[Excerpts from a dataset]
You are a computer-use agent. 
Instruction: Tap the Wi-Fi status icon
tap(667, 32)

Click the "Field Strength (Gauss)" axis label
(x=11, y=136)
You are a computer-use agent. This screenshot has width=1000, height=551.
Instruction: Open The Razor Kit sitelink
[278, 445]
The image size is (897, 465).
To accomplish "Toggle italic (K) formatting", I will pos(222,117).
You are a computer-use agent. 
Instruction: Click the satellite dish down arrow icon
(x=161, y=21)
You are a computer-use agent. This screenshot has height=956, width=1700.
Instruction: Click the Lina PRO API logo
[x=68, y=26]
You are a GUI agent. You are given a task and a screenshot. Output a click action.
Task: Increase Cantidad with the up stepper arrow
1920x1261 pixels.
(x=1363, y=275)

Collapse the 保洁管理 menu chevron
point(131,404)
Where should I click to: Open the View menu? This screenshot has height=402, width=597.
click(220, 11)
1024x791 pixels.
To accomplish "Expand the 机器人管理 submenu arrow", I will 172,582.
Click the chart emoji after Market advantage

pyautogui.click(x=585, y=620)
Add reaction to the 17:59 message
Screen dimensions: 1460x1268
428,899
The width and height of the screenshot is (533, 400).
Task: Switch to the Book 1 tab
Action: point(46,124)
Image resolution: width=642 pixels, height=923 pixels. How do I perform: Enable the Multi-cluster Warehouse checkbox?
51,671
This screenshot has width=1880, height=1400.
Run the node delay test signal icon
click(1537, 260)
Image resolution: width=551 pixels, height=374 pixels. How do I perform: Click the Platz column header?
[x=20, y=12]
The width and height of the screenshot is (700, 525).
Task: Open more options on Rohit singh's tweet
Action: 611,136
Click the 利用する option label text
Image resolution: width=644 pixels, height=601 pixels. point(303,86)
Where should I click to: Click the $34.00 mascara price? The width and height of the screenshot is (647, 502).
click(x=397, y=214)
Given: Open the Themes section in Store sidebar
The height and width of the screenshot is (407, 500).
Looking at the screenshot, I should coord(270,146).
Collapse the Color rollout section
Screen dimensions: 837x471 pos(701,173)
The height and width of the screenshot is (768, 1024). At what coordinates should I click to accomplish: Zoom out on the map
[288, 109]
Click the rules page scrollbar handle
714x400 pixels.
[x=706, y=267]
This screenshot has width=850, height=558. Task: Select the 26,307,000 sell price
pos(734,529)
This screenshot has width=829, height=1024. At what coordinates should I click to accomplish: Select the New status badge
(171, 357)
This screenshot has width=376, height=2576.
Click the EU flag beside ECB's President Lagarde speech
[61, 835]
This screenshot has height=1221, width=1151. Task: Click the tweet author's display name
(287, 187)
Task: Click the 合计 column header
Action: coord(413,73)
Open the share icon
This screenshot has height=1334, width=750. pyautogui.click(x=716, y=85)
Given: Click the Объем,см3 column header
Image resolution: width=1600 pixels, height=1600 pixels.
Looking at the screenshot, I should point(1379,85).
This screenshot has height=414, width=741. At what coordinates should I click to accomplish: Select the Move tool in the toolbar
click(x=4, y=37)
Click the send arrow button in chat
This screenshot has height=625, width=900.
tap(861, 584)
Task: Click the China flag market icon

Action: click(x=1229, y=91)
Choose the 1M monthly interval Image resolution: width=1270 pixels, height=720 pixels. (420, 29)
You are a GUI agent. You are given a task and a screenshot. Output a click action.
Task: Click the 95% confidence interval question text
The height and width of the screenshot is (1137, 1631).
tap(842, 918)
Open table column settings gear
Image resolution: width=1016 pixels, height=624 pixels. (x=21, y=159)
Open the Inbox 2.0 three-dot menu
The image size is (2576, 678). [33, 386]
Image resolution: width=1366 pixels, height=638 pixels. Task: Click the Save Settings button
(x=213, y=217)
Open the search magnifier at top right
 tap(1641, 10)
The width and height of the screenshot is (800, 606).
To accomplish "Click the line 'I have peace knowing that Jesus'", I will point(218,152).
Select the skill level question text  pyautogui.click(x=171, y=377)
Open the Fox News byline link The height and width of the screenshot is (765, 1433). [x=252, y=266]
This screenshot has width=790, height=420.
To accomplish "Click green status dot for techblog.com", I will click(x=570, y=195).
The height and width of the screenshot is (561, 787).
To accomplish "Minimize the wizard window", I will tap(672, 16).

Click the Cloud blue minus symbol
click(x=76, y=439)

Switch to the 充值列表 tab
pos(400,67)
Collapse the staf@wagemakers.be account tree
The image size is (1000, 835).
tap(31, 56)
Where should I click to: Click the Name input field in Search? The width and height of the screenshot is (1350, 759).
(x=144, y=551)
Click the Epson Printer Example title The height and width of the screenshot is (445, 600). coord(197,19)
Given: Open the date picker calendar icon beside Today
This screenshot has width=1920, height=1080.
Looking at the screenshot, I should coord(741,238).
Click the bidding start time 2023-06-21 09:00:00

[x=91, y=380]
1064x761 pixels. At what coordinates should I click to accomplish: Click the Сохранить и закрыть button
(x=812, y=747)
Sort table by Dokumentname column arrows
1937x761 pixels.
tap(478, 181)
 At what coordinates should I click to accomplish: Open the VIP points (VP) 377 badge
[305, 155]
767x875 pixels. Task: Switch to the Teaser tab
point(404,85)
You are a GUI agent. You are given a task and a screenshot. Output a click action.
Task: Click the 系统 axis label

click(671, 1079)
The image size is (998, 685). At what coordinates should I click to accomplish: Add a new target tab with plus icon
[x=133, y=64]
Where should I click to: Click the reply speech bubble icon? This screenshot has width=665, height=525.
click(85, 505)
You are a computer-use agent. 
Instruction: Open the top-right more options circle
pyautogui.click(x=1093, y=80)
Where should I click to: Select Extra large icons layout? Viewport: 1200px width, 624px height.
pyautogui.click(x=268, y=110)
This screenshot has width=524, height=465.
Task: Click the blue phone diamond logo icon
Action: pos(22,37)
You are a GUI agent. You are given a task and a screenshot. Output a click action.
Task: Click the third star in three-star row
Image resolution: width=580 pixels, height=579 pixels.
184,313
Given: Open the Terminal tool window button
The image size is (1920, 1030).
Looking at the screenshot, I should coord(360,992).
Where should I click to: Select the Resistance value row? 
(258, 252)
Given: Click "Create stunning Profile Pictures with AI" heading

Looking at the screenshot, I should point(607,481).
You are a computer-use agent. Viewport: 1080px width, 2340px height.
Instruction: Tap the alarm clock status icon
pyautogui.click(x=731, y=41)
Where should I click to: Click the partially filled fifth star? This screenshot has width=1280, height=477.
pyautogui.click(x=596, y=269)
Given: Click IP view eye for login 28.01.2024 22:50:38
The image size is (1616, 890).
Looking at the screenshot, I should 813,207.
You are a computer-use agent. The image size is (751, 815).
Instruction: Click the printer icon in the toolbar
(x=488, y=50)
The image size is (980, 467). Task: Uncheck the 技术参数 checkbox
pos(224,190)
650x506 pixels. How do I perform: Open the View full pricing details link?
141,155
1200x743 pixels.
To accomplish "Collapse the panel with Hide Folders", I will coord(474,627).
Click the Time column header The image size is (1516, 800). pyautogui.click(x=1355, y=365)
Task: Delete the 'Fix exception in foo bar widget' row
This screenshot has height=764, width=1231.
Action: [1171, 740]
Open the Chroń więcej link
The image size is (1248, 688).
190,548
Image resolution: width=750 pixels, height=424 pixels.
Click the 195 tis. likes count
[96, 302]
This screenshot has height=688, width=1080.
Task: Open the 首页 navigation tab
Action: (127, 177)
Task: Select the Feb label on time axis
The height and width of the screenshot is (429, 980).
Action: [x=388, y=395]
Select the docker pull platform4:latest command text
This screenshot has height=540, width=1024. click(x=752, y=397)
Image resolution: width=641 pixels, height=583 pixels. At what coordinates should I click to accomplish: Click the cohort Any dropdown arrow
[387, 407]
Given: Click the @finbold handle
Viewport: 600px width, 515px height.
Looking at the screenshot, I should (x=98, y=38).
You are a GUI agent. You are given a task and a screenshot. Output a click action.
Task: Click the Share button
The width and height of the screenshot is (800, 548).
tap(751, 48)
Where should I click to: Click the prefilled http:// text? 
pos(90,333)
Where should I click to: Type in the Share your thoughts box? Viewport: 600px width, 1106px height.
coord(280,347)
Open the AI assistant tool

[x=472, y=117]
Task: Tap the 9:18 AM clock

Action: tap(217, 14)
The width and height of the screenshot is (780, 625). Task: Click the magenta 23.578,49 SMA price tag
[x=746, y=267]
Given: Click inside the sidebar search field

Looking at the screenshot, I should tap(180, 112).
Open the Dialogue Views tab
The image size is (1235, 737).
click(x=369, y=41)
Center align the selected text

→ **TASK TO CARRY OUT**
Please give again the lines above between the line holding "The height and width of the screenshot is (429, 980)." and the line holding "Task: Click the Share button", inclusive, exactly as they are and with nothing added.

→ **WORKED SOLUTION**
The height and width of the screenshot is (429, 980).
Action: [x=388, y=395]
Select the docker pull platform4:latest command text
This screenshot has height=540, width=1024. click(x=752, y=397)
Image resolution: width=641 pixels, height=583 pixels. At what coordinates should I click to accomplish: Click the cohort Any dropdown arrow
[387, 407]
Given: Click the @finbold handle
Viewport: 600px width, 515px height.
Looking at the screenshot, I should (x=98, y=38).
You are a GUI agent. You are given a task and a screenshot. Output a click action.
Task: Click the Share button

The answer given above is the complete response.